133.異世界旅行2-7 思い出に、『また明日』を 53
「まぁ、護衛付きか、お部屋に招待されるのであれば」
「やったー! みんなで一緒にお茶しましょう♪」
「みんなで一緒に!」
「「「お茶したい!」」」
楽しい時間を夢想する姫様の目の前で、楽しい時間を想像するフェアリーがわくわくに胸を膨らませる。だけど、そのわくわくは、来年の秋までしまっておかなくてはならない。
「あっ! そうですよね。わたくしもフェアリーのみんなとお茶がしたいです。でもまだ少し待っていてください。その時になったらめいいっぱい、ベルンのきらきらを堪能しましょう♪」
「「「「きらきらを堪能したいっ!」」」」
未来のわくわくにきらきらするフェアリーたちは、姫様の指に一人一本、姫様の指を掴んで握手した。

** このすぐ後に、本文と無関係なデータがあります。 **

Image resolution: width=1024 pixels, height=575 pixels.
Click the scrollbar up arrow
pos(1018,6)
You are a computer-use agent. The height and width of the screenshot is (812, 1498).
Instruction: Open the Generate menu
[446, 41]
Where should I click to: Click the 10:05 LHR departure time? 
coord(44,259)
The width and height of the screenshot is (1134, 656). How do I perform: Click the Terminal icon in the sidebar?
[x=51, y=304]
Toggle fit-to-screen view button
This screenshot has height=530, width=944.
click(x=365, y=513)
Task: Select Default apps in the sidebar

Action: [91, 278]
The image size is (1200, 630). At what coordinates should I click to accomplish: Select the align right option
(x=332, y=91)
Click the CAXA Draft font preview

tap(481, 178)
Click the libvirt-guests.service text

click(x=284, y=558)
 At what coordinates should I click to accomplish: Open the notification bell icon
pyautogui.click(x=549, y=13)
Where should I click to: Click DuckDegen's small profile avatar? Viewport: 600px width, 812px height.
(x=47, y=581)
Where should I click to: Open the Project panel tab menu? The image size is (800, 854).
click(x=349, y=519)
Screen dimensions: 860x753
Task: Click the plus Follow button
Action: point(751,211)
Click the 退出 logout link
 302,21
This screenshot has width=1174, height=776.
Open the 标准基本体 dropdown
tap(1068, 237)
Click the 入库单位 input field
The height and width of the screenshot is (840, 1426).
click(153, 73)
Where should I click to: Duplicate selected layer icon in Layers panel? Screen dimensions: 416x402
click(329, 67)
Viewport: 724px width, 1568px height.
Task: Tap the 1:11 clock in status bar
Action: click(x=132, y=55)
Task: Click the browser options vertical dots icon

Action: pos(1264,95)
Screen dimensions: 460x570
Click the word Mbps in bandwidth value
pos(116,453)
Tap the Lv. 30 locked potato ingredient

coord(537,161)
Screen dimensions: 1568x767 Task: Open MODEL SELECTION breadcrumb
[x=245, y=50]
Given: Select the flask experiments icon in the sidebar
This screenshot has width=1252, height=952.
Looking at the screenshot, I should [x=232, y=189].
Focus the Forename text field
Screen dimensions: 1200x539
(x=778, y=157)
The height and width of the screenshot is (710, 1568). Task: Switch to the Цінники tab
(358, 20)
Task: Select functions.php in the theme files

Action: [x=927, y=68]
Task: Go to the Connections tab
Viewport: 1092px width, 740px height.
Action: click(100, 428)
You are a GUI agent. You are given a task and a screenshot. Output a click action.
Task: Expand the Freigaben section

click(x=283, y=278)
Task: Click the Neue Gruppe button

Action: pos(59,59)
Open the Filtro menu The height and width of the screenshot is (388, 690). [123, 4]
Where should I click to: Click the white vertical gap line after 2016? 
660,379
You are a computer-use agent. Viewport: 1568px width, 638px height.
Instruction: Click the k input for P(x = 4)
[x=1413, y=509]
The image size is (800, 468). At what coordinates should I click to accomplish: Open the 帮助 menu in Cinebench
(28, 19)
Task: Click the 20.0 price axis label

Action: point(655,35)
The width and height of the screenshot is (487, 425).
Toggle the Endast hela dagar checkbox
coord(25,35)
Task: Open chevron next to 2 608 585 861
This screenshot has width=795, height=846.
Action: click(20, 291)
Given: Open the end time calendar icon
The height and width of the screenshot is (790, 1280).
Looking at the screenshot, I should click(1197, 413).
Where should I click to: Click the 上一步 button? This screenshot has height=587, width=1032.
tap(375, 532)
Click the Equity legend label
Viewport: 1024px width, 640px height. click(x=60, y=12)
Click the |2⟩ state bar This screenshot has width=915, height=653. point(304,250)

ひとしきり満足したところで次のアロマボトルが渡される。
次は逆回り。ヘラさんから鼻を近づけた。
「これは…………ウッディな香り。それでいて独特な甘さを感じる。なんとなく分かったけど、答えは後回しにしておこう。はい、ローザ」
「いい香り。だけどバラじゃないと分からないわ。はい、アルマ」
「アルマは金木犀と銀木犀しかわからんでやんす。はい、暁さん」
「なんか分からんが火の気を感じるな。しかしいい香りだ。檜っぽい感じもする。はい、リリス姫」
「すーーーーん。ふわぁ。私は鈴蘭みたいな甘い香りのほうが好きですね。これは燃やした木っぽい感じがしますし。はい、インヴィディアさん」
「うーん……。全然分からないわ。でもとっても心が落ち着く香りね。はい、華恋ちゃん」
「あ、多分これはアレですね。私知ってるやつです。はい、ソフィアさん」
「すんすん。なんていうか、ちょっと神秘的な香りな気がする。香木? 前にもらったサンダルウッドに似てるような。はい、フィーア」
「あたしは全然分からん。はい、ティア」
「ティアも全然詳しくないからわからん。でもいい香り。今までできなかったこと全部やりたい。アロマのテイスティングもやってみたいな。はい、デーシィ」
「ふわぁ~♪ これ、さっきのビターオレンジも素敵でしたが、こちらはもっとわたくし好みです。素朴な雰囲気がいいですね。はい、シャルロッテ姫様」
「すんすん。なんの香りかは分かりませんが、いい香りがしますね。はい、ミレナさん」
「正直言って当てられる気はしないが。うん。全然分からん。はい、ラム」
「残念ながら私も料理ばっかりだったもので。でもアロマオイルをカクテルにくわえるのは定番です。はっ! 全然わかんない!」
「分からないんだ」
「これを使えば面白いカクテルができそうな気はしますが、なんのアロマオイルかは分かりません。ヘラさんは心当たりがあるそうですが、ズバリどうですか?」
「パロサントじゃないかな? それも火を焚いた時に出る煙をアロマオイルにしたんじゃないかな?」
「それで火の気を感じたんですね」
「なぜ分かる……? それで、答えはどうかな?」
ラムさんがローズマリーに聞く。と、彼女は感心したような表情を見せてヘラさんに向き直った。ローズマリーだけじゃない。バーニアも赤雷も白雲も、だ。
そして驚きのひと言が我々の脳天を直撃する。